** Text segment **
Why I now use Mako for all my DAA hips

Message from Timothy Lovell, MD

Providence Physician Services & Sacred Heart Medical Center - Spokane, WA

In my early experience with Mako Total Hip, I have already seen several benefits that have enhanced my current THA workflow. After witnessing the benefits that Mako Partial Knee and Mako Total Knee helped me provide to my patients, I decided it was time to ask my hospital to add the hip application and use Mako Total Hip in my Direct Anterior practice. Since I have been using the Total Knee application for two years and Partial Knee application for over 5 years, using a CT scan to pre-plan my hips was an easy transition. For each patient, I am able to customize the size and placement of the components by using the three-dimensional scan based on the patient’s anatomy and then use the robotic-arm to execute my plan with a high degree of precision.1

In my experience, I have found that using the robotic-arm to perform acetabular reaming and impaction has improved the initial fixation of the acetabular component. The use of the CT scan allows me to use a single reamer which also saves time and increases efficiency in my OR, as my hospital does not need to open an entire tray of reamers. The Mako System provides visual and haptic feedback during reaming and impaction which helps gives me confidence that I am removing the bone I have planned to remove2 and placing the cup accurately according to my plan.3 Mako Total Hip allows me to intra-operatively make adjustments with real time feedback to help me achieve my goal of hip length and offset for each patient.4

I have seen many advantages using Mako and the DAA approach. I have the ability to measure my neck cut based on my preoperative plan. I have been able to initially reduce and now eliminate fluoroscopy, so myself and the staff no longer have to wear lead. Without fluoroscopy, we can reduce the amount of traffic in and out of the operating room, and do not need to interpret the fluoroscope views or adjust the c-arm. We save time by not having to move the c-arm in and out over the patient. I also do not have to worry about the parallax effect with fluoroscopy, and the potential inaccuracies associated with it.5,6 While intraoperative fluoroscopy can be used to provide intraoperative feedback, the Mako System has been shown to be more accurate to plan.7

In my opinion, the ability to plan surgery virtually and use the robotic-arm to help me carry out that plan is truly revolutionary.

** Brief 1 **
From the message on Mako Total Hip, copy the passage that begins at the words "I have seen" and stops after the words "is truly revolutionary.".
** Brief 2 **
Answer these questions using the message on Mako Total Hip:
(a) For how long has the surgeon used the Partial Knee application?
(b) How many reamers does the use of the CT scan allow the surgeon to use?
(c) What do the surgeon and staff no longer have to wear now that fluoroscopy has been eliminated?

** Data provided **
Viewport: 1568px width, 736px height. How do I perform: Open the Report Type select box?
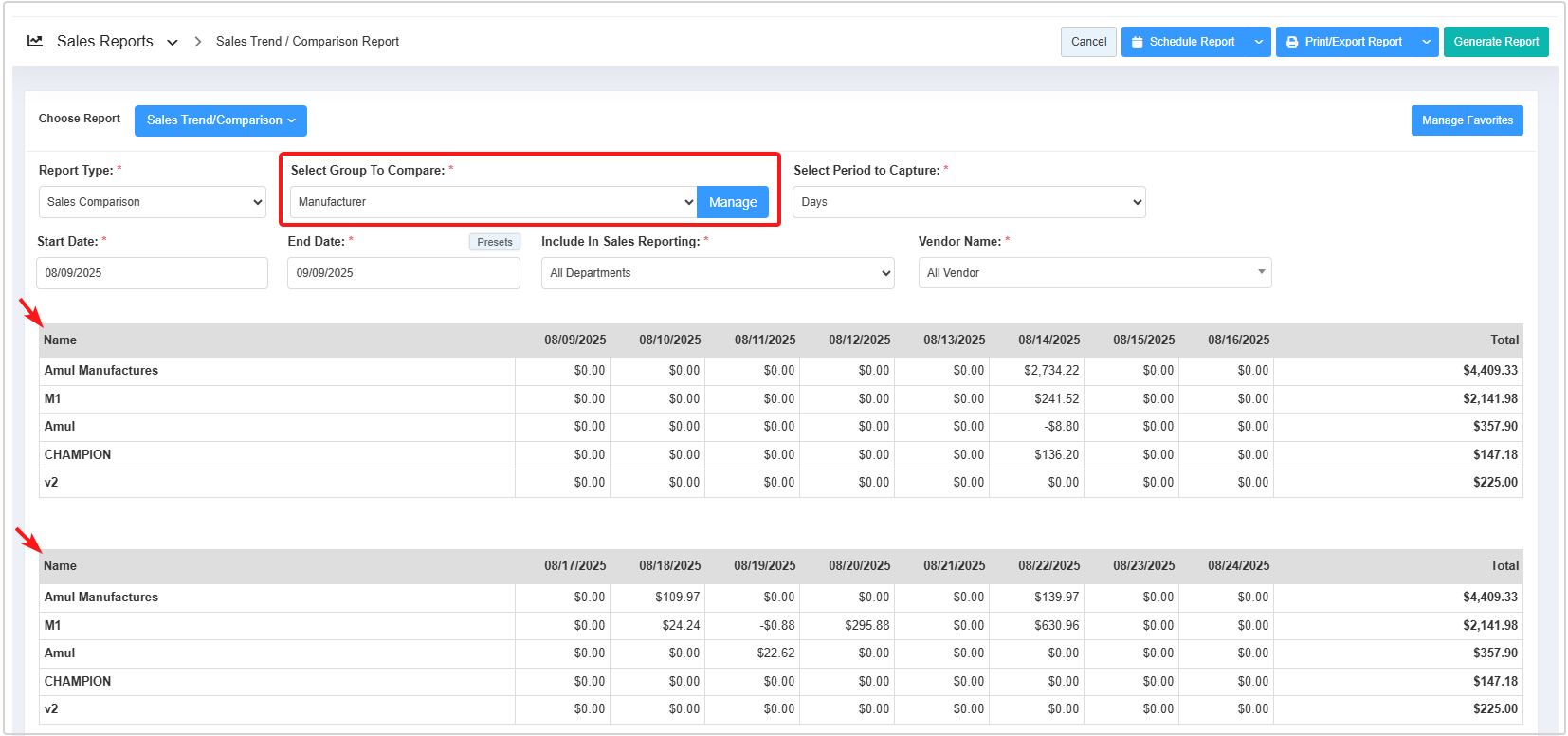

...

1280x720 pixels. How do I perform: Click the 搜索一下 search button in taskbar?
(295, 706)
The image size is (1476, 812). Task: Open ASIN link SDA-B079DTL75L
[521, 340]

* * *

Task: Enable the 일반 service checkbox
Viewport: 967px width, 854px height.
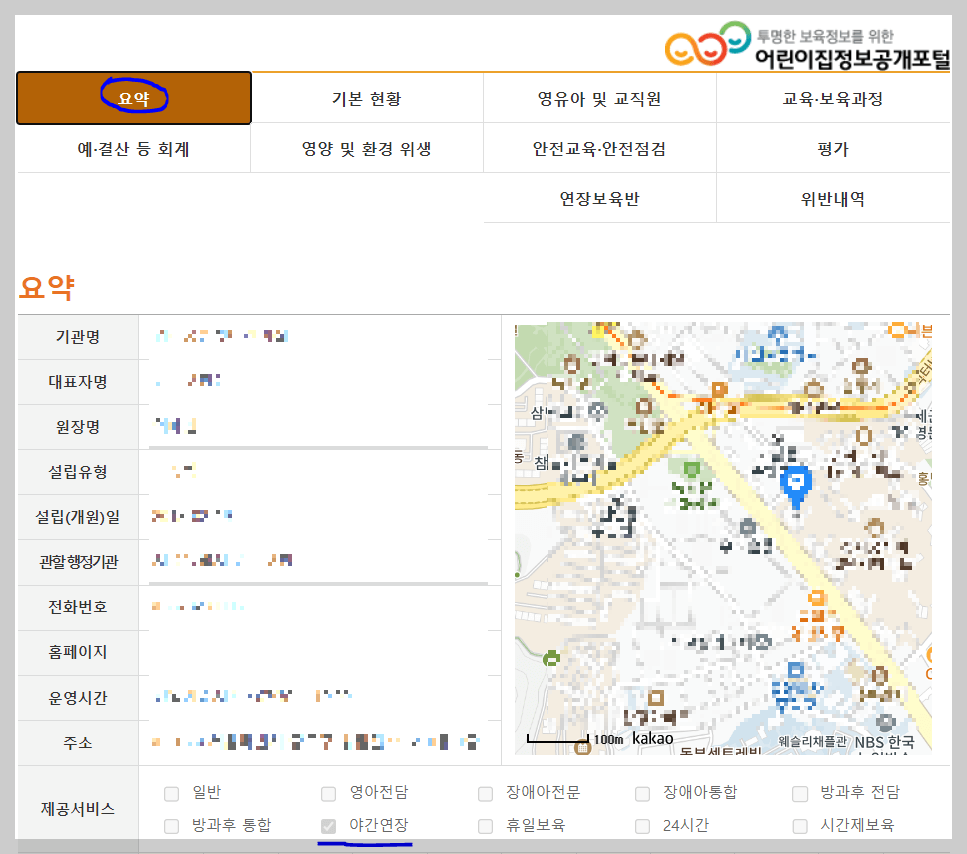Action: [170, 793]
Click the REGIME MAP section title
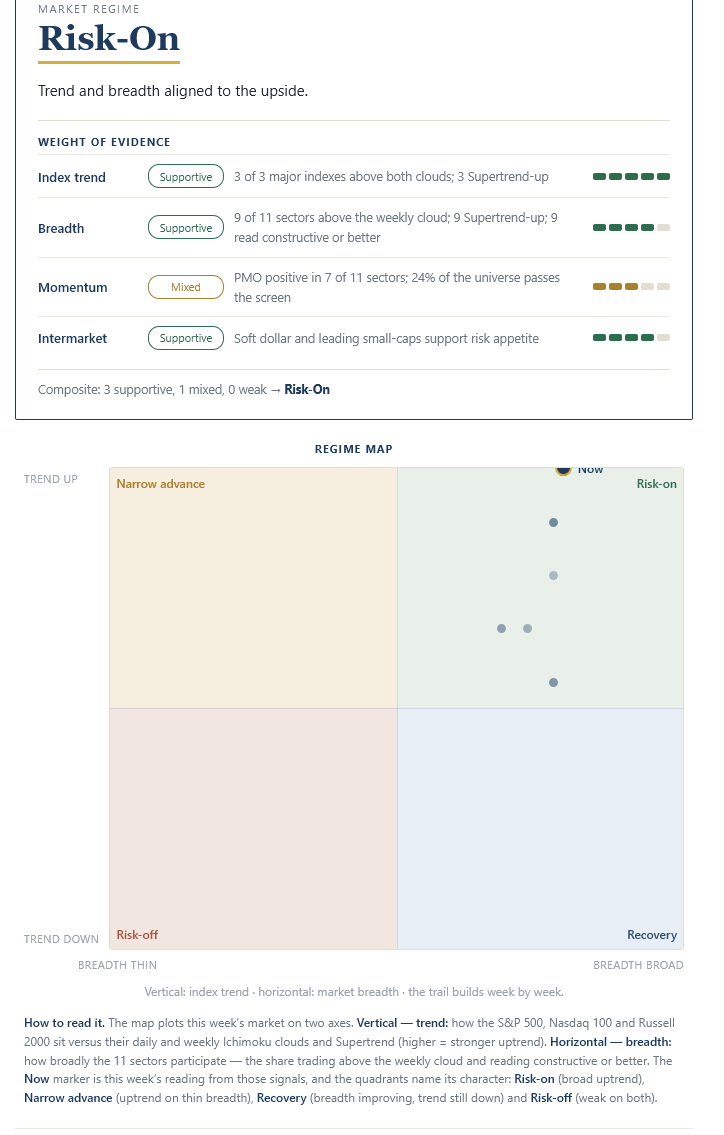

** Exercise solution 1 **
I have seen many advantages using Mako and the DAA approach. I have the ability to measure my neck cut based on my preoperative plan. I have been able to initially reduce and now eliminate fluoroscopy, so myself and the staff no longer have to wear lead. Without fluoroscopy, we can reduce the amount of traffic in and out of the operating room, and do not need to interpret the fluoroscope views or adjust the c-arm. We save time by not having to move the c-arm in and out over the patient. I also do not have to worry about the parallax effect with fluoroscopy, and the potential inaccuracies associated with it.5,6 While intraoperative fluoroscopy can be used to provide intraoperative feedback, the Mako System has been shown to be more accurate to plan.7

In my opinion, the ability to plan surgery virtually and use the robotic-arm to help me carry out that plan is truly revolutionary.

** Exercise solution 2 **
(a) Over 5 years.
(b) A single reamer.
(c) Lead.